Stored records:
•••
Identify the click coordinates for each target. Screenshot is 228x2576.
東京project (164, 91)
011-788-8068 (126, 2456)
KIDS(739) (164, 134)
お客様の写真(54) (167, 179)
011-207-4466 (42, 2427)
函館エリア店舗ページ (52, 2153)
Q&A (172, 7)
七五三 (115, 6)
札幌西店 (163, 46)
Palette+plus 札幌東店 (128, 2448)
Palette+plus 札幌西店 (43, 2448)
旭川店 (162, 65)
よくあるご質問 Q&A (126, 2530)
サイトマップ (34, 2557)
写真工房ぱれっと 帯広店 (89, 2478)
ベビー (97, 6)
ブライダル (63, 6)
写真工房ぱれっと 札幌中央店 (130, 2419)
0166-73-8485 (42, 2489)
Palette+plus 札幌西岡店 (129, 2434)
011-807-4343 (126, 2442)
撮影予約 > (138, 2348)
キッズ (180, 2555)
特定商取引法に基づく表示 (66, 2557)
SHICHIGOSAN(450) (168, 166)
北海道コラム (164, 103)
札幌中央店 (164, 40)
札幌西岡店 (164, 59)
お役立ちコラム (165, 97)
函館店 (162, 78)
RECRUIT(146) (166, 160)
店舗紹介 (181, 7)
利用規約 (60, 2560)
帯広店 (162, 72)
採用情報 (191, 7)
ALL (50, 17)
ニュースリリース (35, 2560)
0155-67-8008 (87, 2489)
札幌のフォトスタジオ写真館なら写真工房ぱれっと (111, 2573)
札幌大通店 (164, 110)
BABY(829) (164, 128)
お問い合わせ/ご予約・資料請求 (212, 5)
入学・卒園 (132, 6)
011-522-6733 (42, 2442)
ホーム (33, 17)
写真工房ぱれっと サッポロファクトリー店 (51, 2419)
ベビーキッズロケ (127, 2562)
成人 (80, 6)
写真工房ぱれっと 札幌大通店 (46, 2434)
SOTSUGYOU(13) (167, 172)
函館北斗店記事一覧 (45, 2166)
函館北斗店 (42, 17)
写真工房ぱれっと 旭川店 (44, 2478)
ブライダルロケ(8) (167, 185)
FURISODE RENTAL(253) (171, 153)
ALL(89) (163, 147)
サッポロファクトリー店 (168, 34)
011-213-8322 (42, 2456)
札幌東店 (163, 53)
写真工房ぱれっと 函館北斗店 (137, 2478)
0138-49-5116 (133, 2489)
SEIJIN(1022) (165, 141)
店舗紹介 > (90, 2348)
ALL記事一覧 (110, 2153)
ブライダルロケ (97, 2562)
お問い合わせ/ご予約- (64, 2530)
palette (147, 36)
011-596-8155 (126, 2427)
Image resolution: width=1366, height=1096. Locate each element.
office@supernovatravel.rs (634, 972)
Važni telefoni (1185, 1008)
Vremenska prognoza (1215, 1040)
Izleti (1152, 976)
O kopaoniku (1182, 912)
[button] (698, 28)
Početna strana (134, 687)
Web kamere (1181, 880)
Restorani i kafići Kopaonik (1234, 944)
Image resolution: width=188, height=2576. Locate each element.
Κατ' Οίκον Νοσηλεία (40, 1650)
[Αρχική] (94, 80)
•••
▶ [TASK DIRECTIONS]: Copy, character for character, the lines from the line that holds "Image resolution: width=188, height=2576." through the final line of the records above.

▶ [TASK ANSWER]:
Image resolution: width=188, height=2576. Locate each element.
Κατ' Οίκον Νοσηλεία (40, 1650)
[Αρχική] (94, 80)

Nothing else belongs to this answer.